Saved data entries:
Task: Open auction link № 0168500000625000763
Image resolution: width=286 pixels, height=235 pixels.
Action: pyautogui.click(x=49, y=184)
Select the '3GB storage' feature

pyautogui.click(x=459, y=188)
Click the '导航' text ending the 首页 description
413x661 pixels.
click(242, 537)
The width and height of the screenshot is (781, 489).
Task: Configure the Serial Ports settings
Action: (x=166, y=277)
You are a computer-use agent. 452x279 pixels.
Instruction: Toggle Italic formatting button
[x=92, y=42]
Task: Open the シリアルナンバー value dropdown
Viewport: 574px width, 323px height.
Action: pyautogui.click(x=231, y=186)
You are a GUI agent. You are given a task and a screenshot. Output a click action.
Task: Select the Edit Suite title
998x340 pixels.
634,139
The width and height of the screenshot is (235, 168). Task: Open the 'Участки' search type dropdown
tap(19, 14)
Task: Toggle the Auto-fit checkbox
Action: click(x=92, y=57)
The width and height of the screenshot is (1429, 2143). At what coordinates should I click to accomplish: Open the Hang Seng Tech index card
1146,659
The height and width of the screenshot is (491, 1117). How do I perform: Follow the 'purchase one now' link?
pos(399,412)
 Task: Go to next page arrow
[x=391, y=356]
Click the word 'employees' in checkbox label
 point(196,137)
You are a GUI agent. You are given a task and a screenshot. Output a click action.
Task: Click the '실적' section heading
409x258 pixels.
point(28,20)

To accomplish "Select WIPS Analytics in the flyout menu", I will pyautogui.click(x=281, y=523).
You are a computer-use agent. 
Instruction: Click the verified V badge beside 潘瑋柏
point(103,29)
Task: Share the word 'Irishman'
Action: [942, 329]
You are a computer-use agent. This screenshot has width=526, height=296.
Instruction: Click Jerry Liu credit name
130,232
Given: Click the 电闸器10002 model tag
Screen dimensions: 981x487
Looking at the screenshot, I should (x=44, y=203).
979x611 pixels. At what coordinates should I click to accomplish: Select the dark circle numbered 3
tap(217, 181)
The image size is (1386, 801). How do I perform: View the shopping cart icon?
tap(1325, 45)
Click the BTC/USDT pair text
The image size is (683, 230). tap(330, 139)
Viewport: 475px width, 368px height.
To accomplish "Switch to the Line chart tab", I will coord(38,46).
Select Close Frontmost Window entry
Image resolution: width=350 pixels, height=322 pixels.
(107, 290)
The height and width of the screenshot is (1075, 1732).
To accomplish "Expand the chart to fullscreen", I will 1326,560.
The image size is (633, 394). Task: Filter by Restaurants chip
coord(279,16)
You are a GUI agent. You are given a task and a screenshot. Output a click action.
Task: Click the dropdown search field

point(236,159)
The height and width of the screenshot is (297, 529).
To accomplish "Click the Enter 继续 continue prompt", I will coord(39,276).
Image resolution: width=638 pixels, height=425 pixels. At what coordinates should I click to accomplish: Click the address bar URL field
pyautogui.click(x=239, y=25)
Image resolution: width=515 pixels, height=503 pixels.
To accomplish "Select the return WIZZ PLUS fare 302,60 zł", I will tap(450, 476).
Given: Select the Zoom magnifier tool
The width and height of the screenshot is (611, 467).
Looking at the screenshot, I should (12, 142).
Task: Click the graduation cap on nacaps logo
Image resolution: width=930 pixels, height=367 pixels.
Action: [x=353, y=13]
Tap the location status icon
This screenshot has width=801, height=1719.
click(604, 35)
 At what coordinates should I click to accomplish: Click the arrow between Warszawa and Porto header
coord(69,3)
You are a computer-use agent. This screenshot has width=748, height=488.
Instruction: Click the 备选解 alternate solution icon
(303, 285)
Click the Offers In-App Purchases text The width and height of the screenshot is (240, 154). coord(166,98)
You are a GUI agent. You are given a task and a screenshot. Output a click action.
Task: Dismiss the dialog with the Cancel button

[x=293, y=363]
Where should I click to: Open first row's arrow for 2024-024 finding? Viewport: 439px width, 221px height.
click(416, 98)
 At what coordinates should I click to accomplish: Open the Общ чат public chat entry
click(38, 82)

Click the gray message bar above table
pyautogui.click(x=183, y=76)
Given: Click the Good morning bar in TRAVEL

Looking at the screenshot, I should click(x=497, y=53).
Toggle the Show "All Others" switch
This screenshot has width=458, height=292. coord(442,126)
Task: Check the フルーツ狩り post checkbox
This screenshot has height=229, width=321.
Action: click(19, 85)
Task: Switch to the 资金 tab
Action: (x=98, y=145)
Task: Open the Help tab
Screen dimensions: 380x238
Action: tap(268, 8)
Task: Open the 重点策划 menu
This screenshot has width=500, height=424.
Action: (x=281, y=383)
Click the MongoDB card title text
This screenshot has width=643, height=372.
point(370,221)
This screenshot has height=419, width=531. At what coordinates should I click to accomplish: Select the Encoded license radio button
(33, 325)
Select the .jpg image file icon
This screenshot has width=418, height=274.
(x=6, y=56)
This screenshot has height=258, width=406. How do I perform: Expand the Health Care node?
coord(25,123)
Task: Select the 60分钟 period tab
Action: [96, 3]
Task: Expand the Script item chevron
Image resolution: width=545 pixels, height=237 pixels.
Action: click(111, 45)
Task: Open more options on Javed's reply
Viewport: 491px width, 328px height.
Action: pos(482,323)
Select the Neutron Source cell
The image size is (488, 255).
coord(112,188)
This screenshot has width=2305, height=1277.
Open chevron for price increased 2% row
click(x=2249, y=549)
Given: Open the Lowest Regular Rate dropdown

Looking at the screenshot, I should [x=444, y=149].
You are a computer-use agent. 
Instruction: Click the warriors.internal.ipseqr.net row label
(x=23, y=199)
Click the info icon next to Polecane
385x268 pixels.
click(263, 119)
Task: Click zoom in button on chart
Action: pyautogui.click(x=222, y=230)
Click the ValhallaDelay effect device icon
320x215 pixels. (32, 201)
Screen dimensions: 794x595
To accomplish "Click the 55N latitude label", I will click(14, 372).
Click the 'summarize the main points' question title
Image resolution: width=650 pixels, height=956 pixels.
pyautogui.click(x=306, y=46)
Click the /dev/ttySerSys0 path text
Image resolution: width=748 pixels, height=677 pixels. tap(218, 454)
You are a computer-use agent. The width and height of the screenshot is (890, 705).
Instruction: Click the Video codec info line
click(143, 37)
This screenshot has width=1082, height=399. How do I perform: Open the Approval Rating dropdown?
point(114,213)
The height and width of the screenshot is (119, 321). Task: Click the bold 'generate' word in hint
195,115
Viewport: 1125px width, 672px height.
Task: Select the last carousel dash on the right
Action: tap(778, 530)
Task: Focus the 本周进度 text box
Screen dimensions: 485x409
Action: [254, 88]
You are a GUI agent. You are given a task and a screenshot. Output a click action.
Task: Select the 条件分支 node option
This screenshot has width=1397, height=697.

Task details: Find "The height and width of the screenshot is (297, 529)." in the entries above and copy that whole line exactly, then each line after it through the line that contains "Tap the location status icon".

Exercise result:
The height and width of the screenshot is (297, 529).
To accomplish "Click the Enter 继续 continue prompt", I will coord(39,276).
Image resolution: width=638 pixels, height=425 pixels. At what coordinates should I click to accomplish: Click the address bar URL field
pyautogui.click(x=239, y=25)
Image resolution: width=515 pixels, height=503 pixels.
To accomplish "Select the return WIZZ PLUS fare 302,60 zł", I will tap(450, 476).
Given: Select the Zoom magnifier tool
The width and height of the screenshot is (611, 467).
Looking at the screenshot, I should (12, 142).
Task: Click the graduation cap on nacaps logo
Image resolution: width=930 pixels, height=367 pixels.
Action: [x=353, y=13]
Tap the location status icon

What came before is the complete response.